• ABOUT THIS EXERCISE
Your task is to return the span of lines beginning at the one with "The image size is (1080, 446)." and ending at the last line of the data, exactly as it stands.

== DATA SHOWN ==

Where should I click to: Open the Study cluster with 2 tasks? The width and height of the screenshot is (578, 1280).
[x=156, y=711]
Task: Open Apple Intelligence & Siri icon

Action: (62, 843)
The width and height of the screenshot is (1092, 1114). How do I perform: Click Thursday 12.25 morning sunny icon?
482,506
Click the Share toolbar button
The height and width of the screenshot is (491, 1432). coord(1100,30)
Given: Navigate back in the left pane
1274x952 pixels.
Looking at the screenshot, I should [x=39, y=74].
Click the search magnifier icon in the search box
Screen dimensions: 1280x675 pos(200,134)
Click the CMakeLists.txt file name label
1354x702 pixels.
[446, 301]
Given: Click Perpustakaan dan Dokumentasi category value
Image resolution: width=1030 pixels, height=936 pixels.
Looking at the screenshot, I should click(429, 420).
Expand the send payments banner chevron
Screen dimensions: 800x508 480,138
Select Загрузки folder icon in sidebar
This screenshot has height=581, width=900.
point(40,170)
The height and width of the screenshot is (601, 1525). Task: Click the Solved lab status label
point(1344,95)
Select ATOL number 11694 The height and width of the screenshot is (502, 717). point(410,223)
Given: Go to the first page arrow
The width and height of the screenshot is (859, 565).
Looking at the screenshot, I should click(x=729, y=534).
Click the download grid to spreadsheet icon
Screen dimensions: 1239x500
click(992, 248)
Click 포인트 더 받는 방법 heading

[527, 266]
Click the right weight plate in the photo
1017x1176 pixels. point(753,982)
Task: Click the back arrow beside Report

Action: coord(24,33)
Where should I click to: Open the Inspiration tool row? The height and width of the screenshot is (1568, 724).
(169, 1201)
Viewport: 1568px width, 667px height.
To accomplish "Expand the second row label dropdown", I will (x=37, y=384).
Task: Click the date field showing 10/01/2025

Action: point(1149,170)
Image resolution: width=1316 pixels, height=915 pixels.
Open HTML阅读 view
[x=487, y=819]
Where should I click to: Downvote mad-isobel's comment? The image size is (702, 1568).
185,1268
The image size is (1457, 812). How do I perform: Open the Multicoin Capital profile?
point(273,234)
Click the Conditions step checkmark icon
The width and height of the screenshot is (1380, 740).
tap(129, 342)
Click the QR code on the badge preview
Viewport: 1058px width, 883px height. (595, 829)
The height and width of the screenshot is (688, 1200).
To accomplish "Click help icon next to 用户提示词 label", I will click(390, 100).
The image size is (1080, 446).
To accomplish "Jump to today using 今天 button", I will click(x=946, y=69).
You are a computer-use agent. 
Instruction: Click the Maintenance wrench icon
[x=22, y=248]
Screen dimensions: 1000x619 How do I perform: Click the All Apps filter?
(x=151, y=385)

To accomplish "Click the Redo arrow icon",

===

• RESPONSE TO THE EXERCISE
The image size is (1080, 446).
To accomplish "Jump to today using 今天 button", I will click(x=946, y=69).
You are a computer-use agent. 
Instruction: Click the Maintenance wrench icon
[x=22, y=248]
Screen dimensions: 1000x619 How do I perform: Click the All Apps filter?
(x=151, y=385)

To accomplish "Click the Redo arrow icon",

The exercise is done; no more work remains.